What is being asked –
Print all of the entries exactly, minus the pictures.

[Stored data]

<<<<

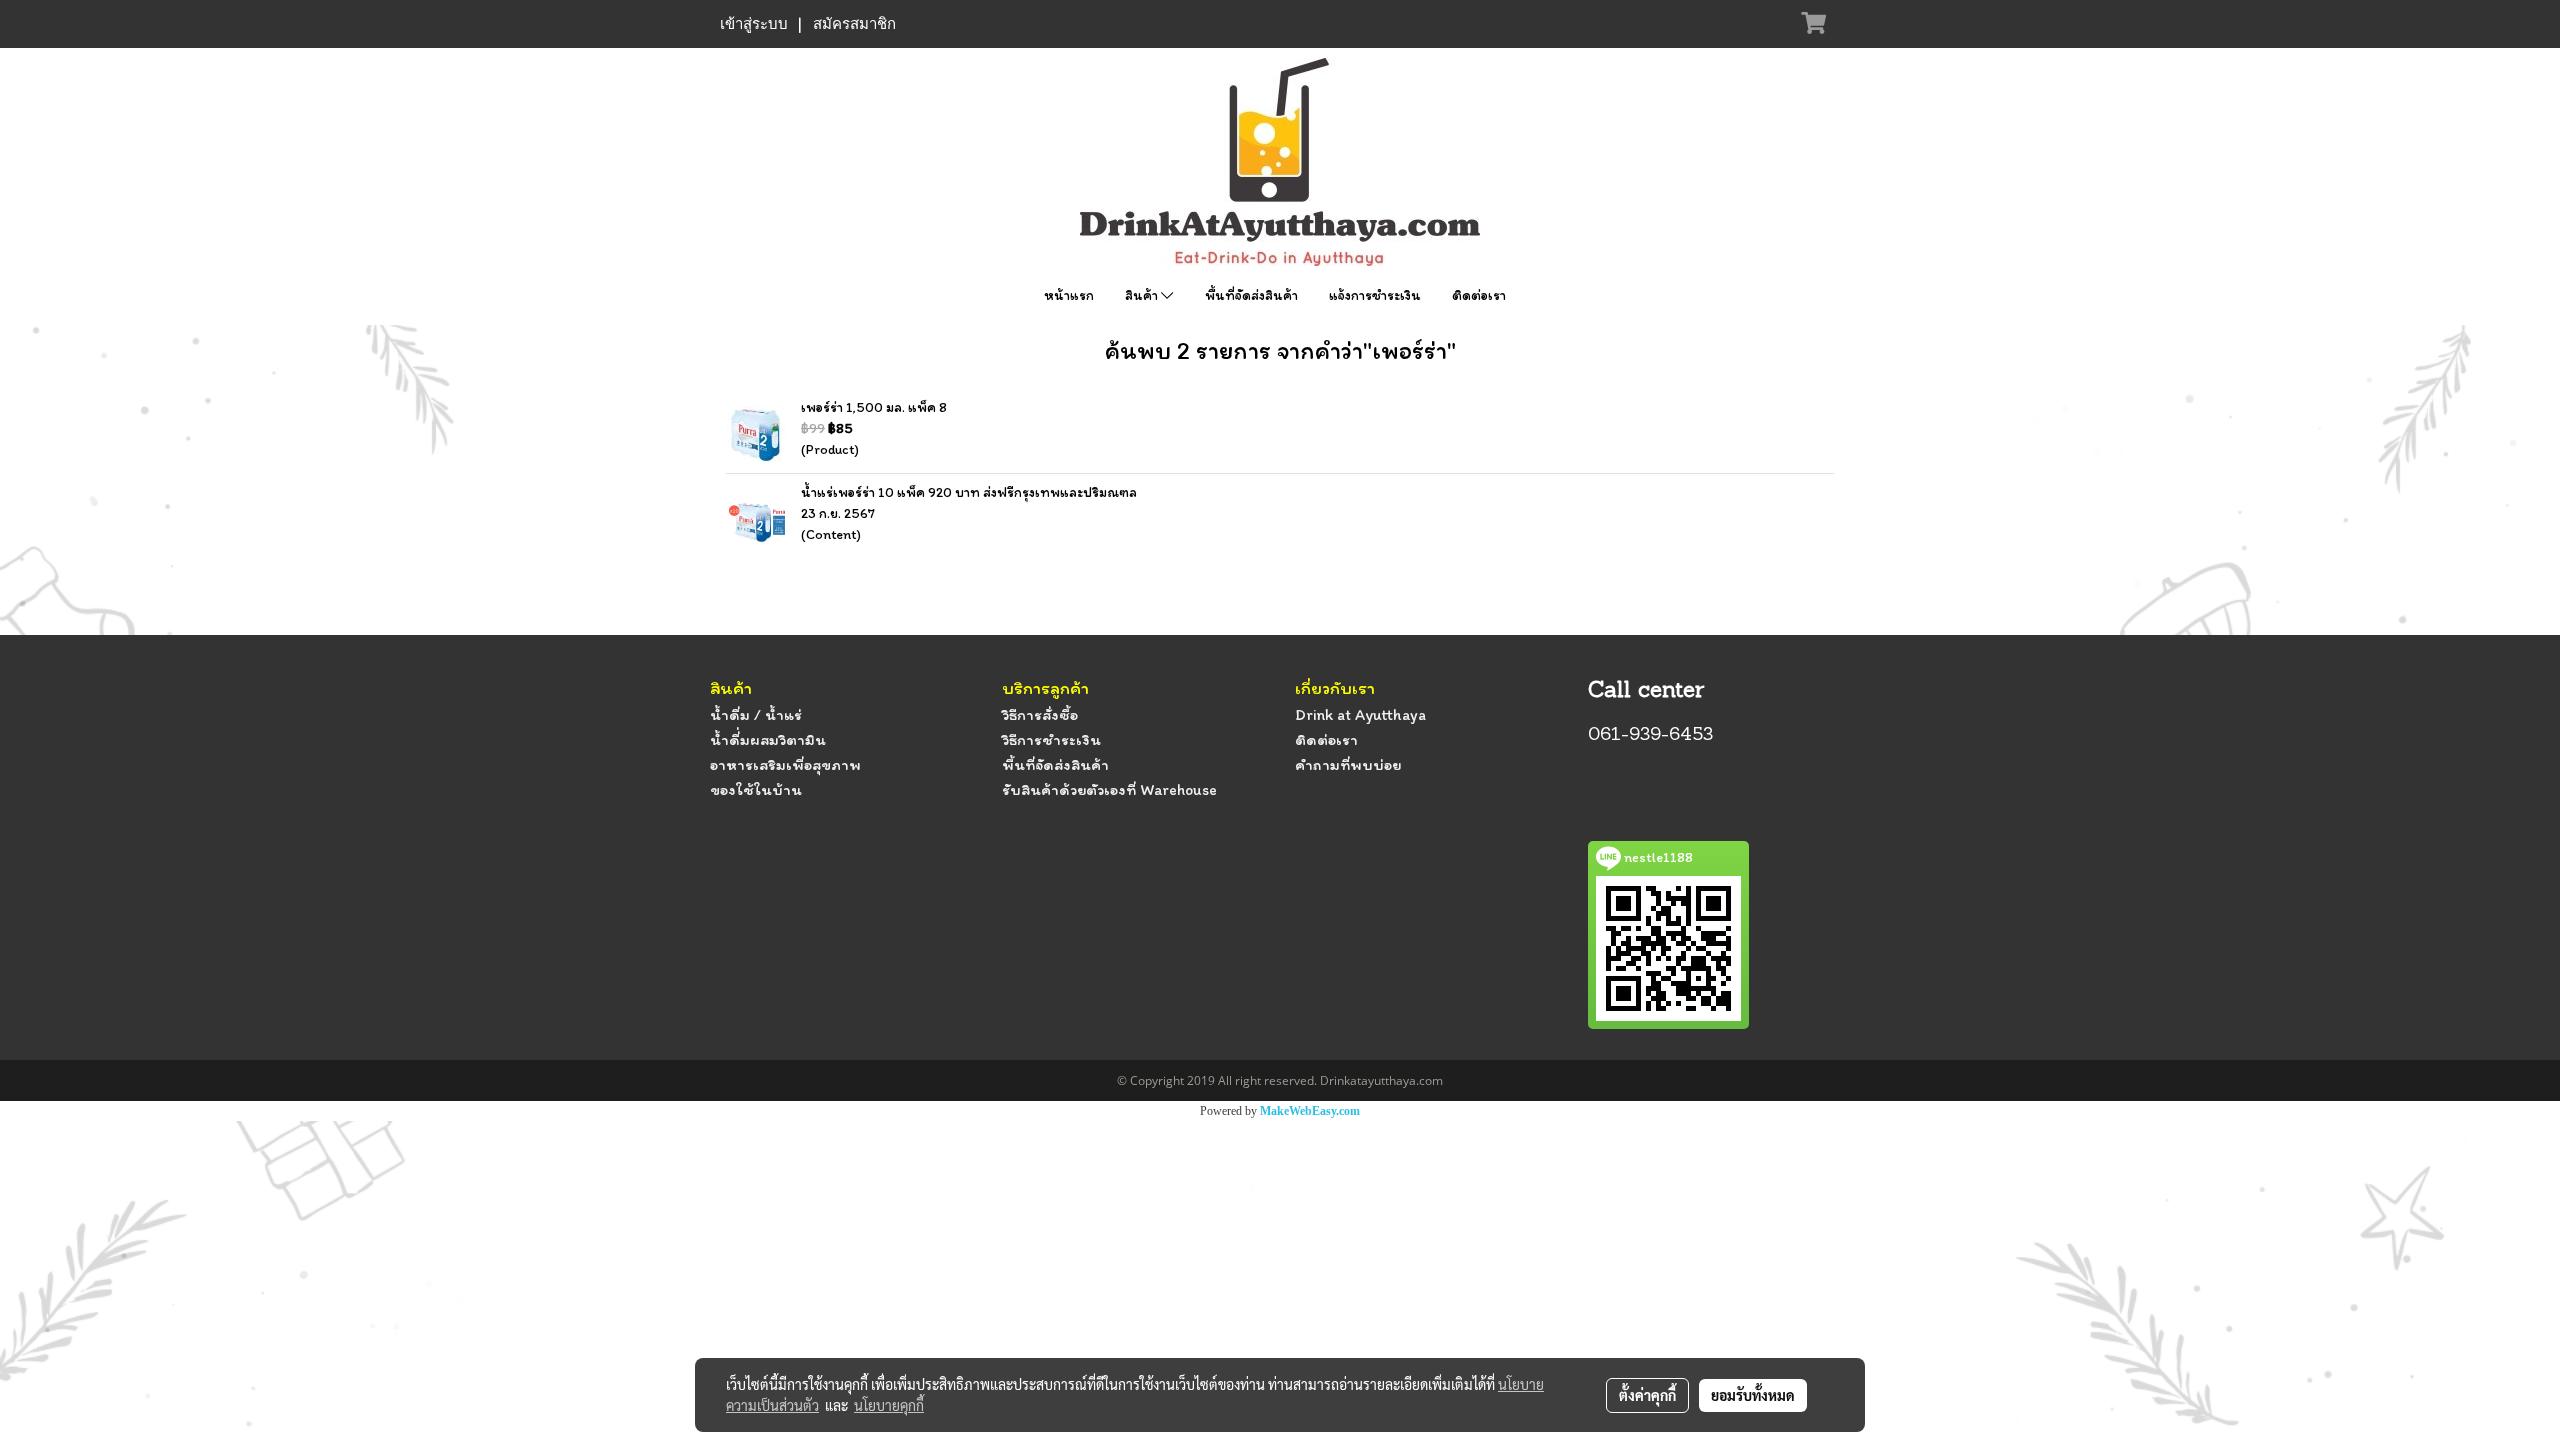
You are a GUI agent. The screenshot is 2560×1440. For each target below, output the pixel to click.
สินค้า (1143, 295)
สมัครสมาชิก (854, 24)
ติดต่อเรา (1479, 295)
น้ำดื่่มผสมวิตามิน (768, 739)
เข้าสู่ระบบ (754, 24)
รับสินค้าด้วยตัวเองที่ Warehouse (1109, 789)
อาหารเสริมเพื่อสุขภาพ (785, 764)
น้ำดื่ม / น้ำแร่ (756, 714)
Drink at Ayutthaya (1360, 714)
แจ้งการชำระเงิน (1375, 295)
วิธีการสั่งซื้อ (1040, 714)
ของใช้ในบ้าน (756, 789)
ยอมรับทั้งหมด (1753, 1395)
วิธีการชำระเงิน (1051, 739)
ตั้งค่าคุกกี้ (1647, 1395)
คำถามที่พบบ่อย (1348, 764)
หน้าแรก (1069, 295)
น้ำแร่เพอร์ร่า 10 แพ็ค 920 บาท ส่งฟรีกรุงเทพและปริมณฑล (969, 492)
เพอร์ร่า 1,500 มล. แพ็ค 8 (874, 407)
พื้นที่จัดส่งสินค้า (1251, 295)
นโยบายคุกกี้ (889, 1405)
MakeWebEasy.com (1310, 1111)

>>>>

Output below –
You are a GUI agent. The screenshot is 2560×1440. For each target below, output the pixel to click.
สินค้า (1143, 295)
สมัครสมาชิก (854, 24)
ติดต่อเรา (1479, 295)
น้ำดื่่มผสมวิตามิน (768, 739)
เข้าสู่ระบบ (754, 24)
รับสินค้าด้วยตัวเองที่ Warehouse (1109, 789)
อาหารเสริมเพื่อสุขภาพ (785, 764)
น้ำดื่ม / น้ำแร่ (756, 714)
Drink at Ayutthaya (1360, 714)
แจ้งการชำระเงิน (1375, 295)
วิธีการสั่งซื้อ (1040, 714)
ของใช้ในบ้าน (756, 789)
ยอมรับทั้งหมด (1753, 1395)
วิธีการชำระเงิน (1051, 739)
ตั้งค่าคุกกี้ (1647, 1395)
คำถามที่พบบ่อย (1348, 764)
หน้าแรก (1069, 295)
น้ำแร่เพอร์ร่า 10 แพ็ค 920 บาท ส่งฟรีกรุงเทพและปริมณฑล (969, 492)
เพอร์ร่า 1,500 มล. แพ็ค 8 (874, 407)
พื้นที่จัดส่งสินค้า (1251, 295)
นโยบายคุกกี้ (889, 1405)
MakeWebEasy.com (1310, 1111)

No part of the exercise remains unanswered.